Lancer une piste de négociation parallèle pour l'élargissement de la zone de pêche maritime avec des garanties internationales contraignantes.
Passer d'une logique d'aide à un véritable partenariat économique avec l'Union européenne : commerce, investissement, énergie et consolidation institutionnelle.
Constat : L'UE apporte un soutien substantiel à la Palestine — mais un véritable partenariat économique pourrait multiplier l'impact via le commerce et l'investissement.
L'Union européenne est le premier donateur et partenaire commercial de la Palestine — et pourtant cette relation reste prisonnière d'un modèle d'aide plutôt que d'un véritable partenariat économique. La Commission européenne a documenté comment les opportunités manquées se chiffrent en milliards d'euros en raison de règles d'origine défavorables et de l'absence d'accord commercial structurant.
Shaban affirme dans ses travaux sur les relations Europe-Palestine que l'UE dispose d'instruments économiques puissants encore inactivés — et que le passage de « l'aide » à « la partenariat » est la véritable clé d'un développement palestinien durable.
Recommandations
Lancer les négociations d'un accord de partenariat UE-Palestine (EPPA) sous l'égide de la Commission européenne, avec la participation des chambres de commerce palestiniennes.

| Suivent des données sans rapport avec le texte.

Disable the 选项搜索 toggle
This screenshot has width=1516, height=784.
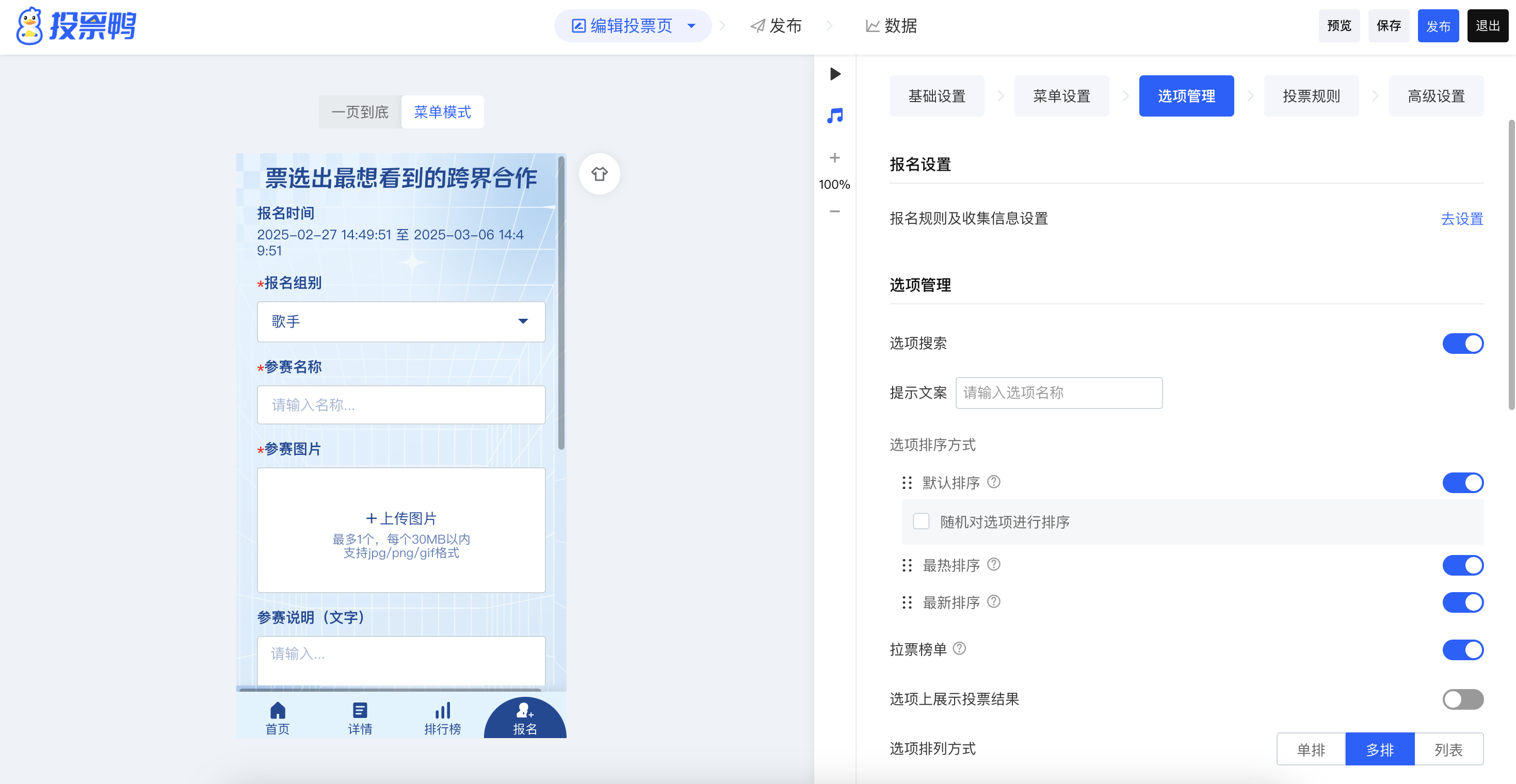click(1462, 344)
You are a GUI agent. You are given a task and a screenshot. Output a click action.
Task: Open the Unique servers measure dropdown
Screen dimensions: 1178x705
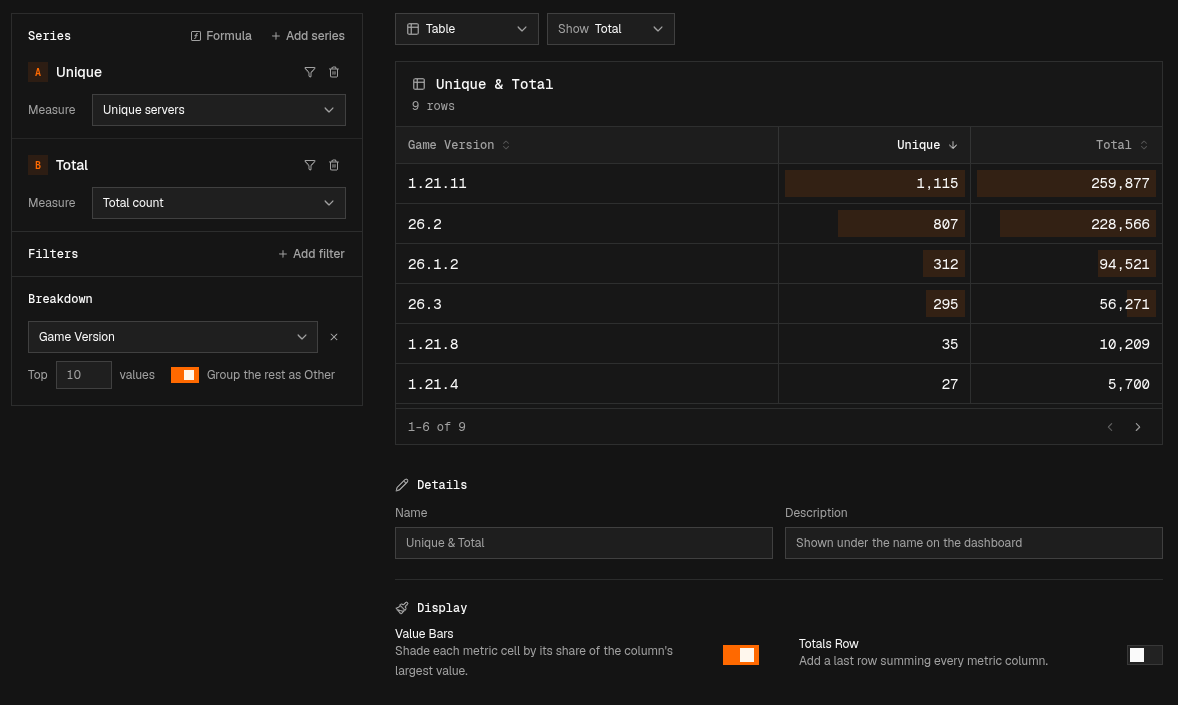click(x=219, y=110)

Modifier les règles d'origine européennes pour garantir un accès commercial complet aux produits palestiniens, en excluant explicitement les produits des colonies.
Créer un fonds d'investissement conjoint UE-Palestine d'au moins un milliard d'euros, axé sur les infrastructures et l'énergie solaire.
Ouvrir les programmes européens d'enseignement supérieur et de recherche (Horizon Europe, Erasmus) aux étudiants et chercheurs palestiniens.
Instituer un mécanisme de règlement des différends commerciaux permettant aux exportateurs palestiniens de contester les restrictions imposées.
Lier les incitations économiques européennes à une trajectoire claire vers la création d'un État palestinien selon un calendrier contraignant.